I wear the same tefillin my father does, and his father did, and his grandfather did, all the way back to Sinai. Through all the exiles, the halacha l’Moshe miSinai relating to tefillin – what they look like and who wears them – has remained constant.

They look exactly like the tefillin worn in Lithuania and Hungary, Syria and Morocco, the Warsaw Ghetto, and in Auschwitz under the threat of death. The tefillin we wear in America today are the same as those worn during the golden period of Spain, the Inquisition, and the periods of the Botei Mikdosh.

All throughout history, as others have mocked us and sought our destruction, those who answered the call of “Mi laShem eilay” remained loyal to the traditions passed on through the generations and guaranteed that authentic Yiddishkeit endures. Because our grandparents did not compromise and didn’t follow the pragmatic trends, we are here today, living proudly as Torah Jews.

In our day, too, there is a kolah delo posik, a silent call emanating from Sinai, the Har Habayis, and every bais medrash around the world. It proclaims, “Mi laShem eilay.”

We have to realize that today, the yeitzer hora comes every year in a new costume and with a new pitch. He no longer attempts to convince us that we have to desecrate Shabbos in order to earn a livelihood. His pitch evolves with the times, but our response must remain the same.

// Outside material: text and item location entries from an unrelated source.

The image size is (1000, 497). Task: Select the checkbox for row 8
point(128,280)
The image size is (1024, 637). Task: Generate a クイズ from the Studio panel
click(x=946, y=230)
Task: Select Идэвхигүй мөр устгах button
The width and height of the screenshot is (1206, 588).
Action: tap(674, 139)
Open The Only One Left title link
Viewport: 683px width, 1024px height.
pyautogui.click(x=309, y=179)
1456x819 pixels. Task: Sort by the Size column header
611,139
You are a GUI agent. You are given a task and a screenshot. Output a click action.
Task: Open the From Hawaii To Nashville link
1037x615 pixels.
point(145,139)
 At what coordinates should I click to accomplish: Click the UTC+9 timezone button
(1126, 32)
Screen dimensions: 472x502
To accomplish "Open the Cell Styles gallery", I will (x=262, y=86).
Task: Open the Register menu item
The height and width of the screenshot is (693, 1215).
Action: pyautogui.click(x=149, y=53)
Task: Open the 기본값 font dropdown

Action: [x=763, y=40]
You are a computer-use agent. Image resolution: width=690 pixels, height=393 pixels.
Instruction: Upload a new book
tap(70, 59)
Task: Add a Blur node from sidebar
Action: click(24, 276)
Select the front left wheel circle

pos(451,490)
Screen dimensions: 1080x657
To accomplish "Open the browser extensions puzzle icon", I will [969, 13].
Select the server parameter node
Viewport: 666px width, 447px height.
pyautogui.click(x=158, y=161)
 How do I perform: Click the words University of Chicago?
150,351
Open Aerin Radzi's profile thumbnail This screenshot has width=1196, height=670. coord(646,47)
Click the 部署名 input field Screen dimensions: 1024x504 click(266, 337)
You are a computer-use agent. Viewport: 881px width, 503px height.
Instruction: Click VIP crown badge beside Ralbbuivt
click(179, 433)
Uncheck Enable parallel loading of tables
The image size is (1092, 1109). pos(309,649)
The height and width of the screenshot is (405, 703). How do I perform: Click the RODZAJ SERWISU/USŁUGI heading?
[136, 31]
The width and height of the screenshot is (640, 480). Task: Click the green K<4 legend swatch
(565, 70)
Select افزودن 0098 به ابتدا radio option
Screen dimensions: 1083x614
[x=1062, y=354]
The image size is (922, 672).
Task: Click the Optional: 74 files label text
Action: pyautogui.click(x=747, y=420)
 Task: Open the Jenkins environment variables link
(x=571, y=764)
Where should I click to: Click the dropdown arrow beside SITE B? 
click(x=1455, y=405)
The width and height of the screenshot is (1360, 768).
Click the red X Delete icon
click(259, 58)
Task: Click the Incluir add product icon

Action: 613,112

We don’t deviate from the mesorah that has been handed down to us through the ages. “Chodosh ossur min haTorah.” There is no compromising with new ideas and concepts that are anti-Torah. When we are confronted by modern-day temptations, we don’t compromise on the Torah’s principles. We don’t veer from the path trodden by those who came before us. We don’t defile our inner kedusha or provide the yeitzer hora with even a small victory. We do what Hashem wants us to do, and the way we know what He wants is by studying Torah and halacha.

The Jews in Shushan were punished and threatened with annihilation because they relied on their own judgment and rationalized that they were permitted to partake in the feast of Achashveirosh. As we lain this week’s parsha and prepare for Purim, let us remember the lesson learned from their failures so that we merit the final geulah very soon.